──────── DATA FOR THE TASK ────────

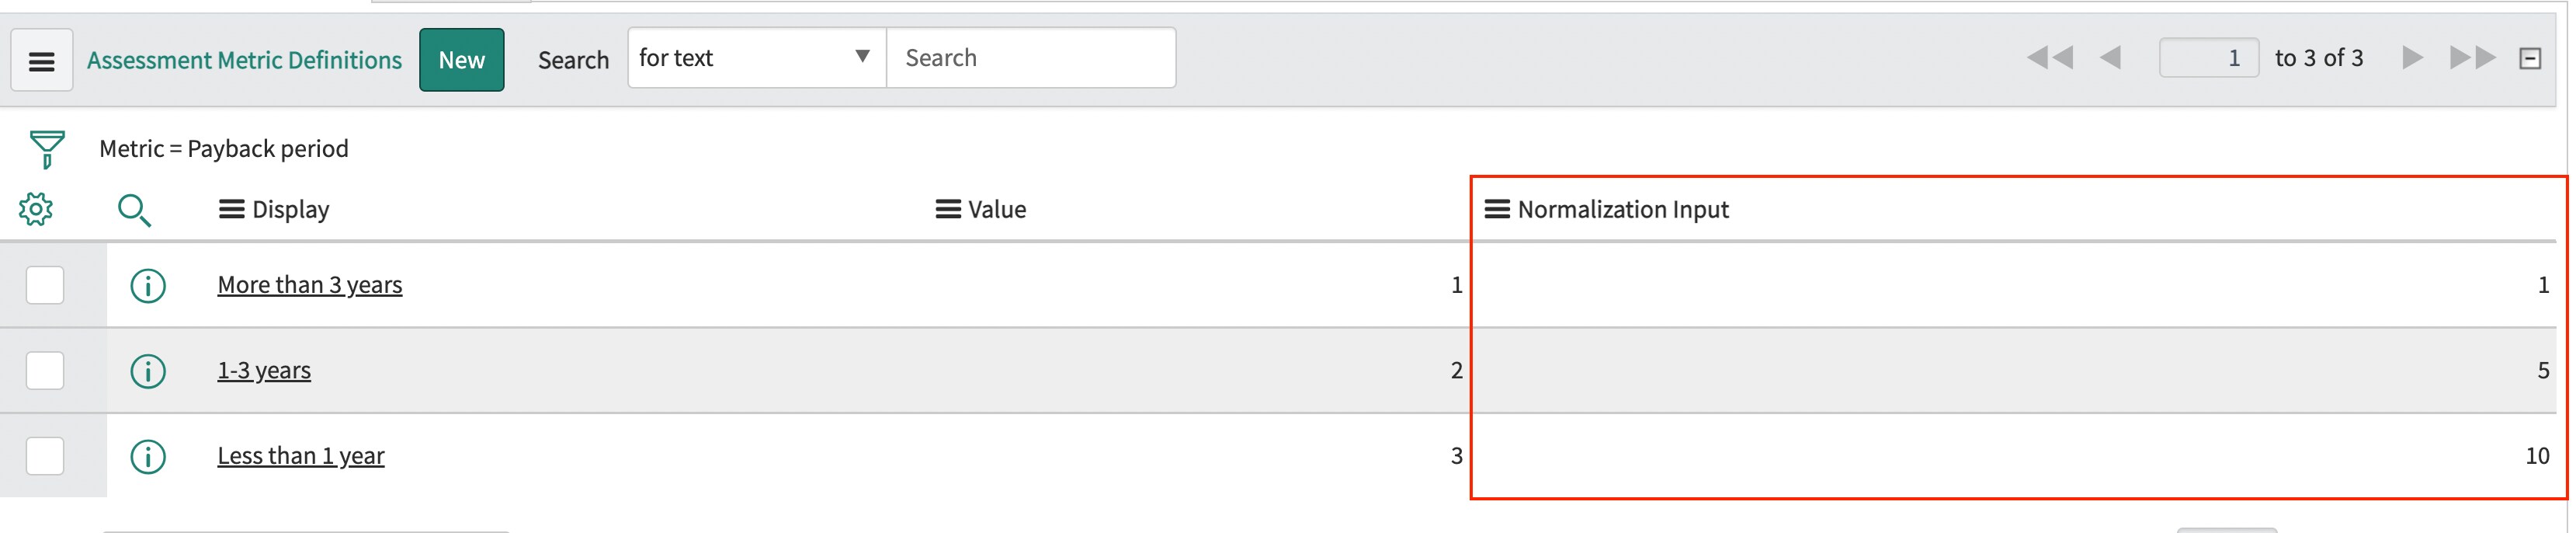Open the 1-3 years record link

(264, 370)
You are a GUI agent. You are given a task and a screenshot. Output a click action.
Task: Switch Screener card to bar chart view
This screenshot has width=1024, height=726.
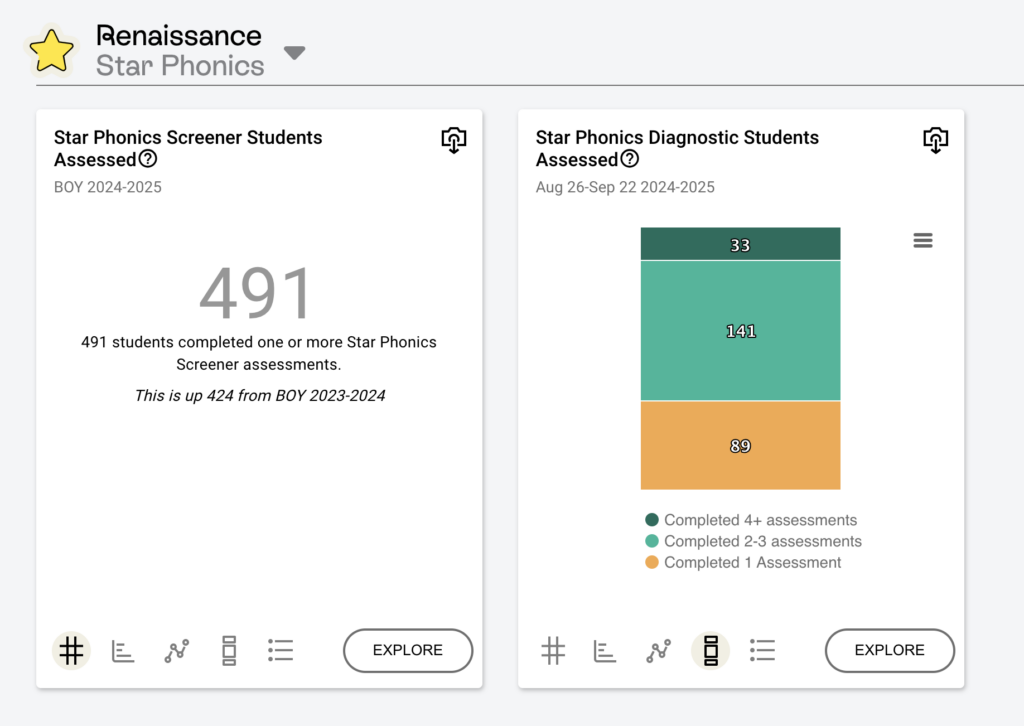click(123, 650)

────────

▶ EXERCISE DESCRIPTION
No pictures belong in the output. Restate word for word only the lines from the one containing "Task: Switch Screener card to bar chart view" to the end of the entries above.

▶ ANSWER FOR THIS EXERCISE
Task: Switch Screener card to bar chart view
This screenshot has width=1024, height=726.
click(123, 650)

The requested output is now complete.